Monday was the scheduled deadline for Banks and Lomartire to find a way to interview Hernandez or get her to Baltimore. Hernandez is key because she said she drove both suspects from their jobs at a food truck to the murder scene. The duration of that drive is important in arguing whether both suspects could have killed the children.

"She controlled the pace," said Brian Murphy, Canela's attorney.

But her own troubled past raised concerns about her credibility as a court witness.


She's in prison in Mexico for hiring a Mexican police officer she was having an affair with to kill her husband, Victor Espinoza Perez, according to information presented in court on Monday. The dispute was apparently unrelated to the Baltimore case but affected it because Espinoza Perez is the head of an extended family involved in the case. He also had testified in past trials.

Prosecutors had argued that her conviction in Mexico didn't necessarily rule her out from testifying in Baltimore. They asked the Mexican consulate for access to Hernandez but were told that it "was a conflict of interest" for the government to help out, Lomartire said.

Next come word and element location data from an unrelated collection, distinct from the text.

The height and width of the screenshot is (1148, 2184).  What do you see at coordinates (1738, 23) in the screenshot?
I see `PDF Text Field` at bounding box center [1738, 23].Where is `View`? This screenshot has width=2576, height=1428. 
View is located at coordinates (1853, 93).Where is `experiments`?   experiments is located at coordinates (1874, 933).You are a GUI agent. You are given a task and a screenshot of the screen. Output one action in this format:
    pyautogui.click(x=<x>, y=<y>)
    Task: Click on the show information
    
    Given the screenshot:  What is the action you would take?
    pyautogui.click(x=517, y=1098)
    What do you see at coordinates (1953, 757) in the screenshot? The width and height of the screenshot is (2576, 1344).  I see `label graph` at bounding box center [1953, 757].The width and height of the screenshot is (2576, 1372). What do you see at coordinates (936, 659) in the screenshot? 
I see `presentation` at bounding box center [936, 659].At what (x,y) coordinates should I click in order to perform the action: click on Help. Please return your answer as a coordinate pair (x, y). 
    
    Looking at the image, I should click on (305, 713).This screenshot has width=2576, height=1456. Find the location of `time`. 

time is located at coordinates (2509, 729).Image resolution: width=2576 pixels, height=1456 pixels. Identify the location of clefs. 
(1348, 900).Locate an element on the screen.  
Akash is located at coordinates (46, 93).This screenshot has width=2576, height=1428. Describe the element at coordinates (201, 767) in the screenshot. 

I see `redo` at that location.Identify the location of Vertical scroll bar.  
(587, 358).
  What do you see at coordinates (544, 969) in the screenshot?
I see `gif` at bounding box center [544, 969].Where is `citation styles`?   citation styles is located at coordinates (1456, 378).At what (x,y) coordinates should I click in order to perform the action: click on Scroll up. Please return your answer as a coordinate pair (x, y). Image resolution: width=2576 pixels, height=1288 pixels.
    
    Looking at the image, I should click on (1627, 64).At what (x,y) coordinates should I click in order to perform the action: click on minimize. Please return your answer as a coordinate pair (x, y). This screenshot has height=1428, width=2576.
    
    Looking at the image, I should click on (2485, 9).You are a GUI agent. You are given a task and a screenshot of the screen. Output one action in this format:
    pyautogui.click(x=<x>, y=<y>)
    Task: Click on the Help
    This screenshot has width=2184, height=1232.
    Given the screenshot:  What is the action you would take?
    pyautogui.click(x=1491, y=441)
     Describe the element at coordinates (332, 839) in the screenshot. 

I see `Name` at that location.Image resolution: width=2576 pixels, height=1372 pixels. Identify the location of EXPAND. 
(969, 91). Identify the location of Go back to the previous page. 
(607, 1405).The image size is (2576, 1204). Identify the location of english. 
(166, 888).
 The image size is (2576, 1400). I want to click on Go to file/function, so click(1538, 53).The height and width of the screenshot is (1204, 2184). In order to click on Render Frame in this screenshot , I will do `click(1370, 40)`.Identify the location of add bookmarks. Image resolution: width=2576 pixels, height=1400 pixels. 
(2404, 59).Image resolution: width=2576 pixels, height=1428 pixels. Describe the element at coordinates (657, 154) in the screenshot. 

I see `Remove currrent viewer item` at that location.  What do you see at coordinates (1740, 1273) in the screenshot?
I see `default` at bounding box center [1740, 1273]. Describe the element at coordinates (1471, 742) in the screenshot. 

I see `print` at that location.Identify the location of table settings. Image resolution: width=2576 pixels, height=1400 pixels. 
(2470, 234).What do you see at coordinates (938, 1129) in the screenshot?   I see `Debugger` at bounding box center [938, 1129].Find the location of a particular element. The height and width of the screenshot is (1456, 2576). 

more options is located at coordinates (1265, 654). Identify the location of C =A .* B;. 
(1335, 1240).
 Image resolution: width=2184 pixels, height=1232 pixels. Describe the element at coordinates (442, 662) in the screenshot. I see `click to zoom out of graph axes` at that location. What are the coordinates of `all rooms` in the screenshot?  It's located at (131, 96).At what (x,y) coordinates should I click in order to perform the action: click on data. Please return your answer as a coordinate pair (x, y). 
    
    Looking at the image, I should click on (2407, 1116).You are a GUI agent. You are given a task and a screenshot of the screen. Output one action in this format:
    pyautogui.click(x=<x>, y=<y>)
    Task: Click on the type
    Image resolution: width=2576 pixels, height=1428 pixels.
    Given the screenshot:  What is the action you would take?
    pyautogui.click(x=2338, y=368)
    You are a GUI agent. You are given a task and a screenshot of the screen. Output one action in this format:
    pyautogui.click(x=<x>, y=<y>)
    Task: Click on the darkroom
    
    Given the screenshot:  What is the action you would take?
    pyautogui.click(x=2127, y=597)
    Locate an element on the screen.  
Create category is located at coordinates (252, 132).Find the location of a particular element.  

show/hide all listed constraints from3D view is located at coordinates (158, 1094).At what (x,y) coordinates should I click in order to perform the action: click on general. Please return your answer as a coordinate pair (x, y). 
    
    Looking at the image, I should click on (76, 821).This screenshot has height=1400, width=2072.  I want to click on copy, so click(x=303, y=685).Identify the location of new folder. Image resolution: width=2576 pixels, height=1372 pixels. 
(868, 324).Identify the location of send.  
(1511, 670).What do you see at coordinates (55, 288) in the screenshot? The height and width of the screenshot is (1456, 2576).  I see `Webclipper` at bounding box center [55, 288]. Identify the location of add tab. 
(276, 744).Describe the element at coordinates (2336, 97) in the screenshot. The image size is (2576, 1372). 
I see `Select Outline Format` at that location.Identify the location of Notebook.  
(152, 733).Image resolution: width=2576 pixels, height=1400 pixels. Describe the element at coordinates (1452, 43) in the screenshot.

A Baltimore police detective tried reaching Mexican prosecutors directly but failed. Lomartire then asked the U.S. Marshals Service and the U.S. Department of Justice for help.

Through the Justice Department's Office of International Affairs, she wrote an eight-page letter seeking the Mexican government's help.

"They have not heard from Mexico," Lomartire told Murdock on Monday.

Feeling as if she had exhausted all avenues, Lomartire asked the judge to admit Hernandez's testimony from past trials. But Murdock refused because some of the juror questions that caused Perez and Canela's convictions to be overturned were based on her testimony.

If she couldn't be in the courtroom to answer such questions, those unanswered questions could affect jurors in a third trial.

"The only way you can get her is if you get her from Mexico," Murdock said.

Mark Cheshire, spokesman for the Baltimore state's attorney's office, declined to comment about the ongoing case. The Department of Justice didn't return a request for comment. A spokesman for the Mexican Embassy also declined to comment.

Michael Griffith, an international criminal defense attorney based in New York, said it's difficult to get a suspect — let alone a witness — extradited from Mexico unless a U.S. attorney is pushing the case. He said embassies of the two countries are overburdened with similar requests.

"It's tough enough to get witnesses to come to court, let alone one in Mexico," said Griffith, best known for representing Billy Hayes, whose experiences in Turkish jail became the subject of the movie "Midnight Express."

If Canela and Perez face a third trial, they will be tried separately for the first time. Perez is slated to go first on March 11, while Canela's trial could start April 3.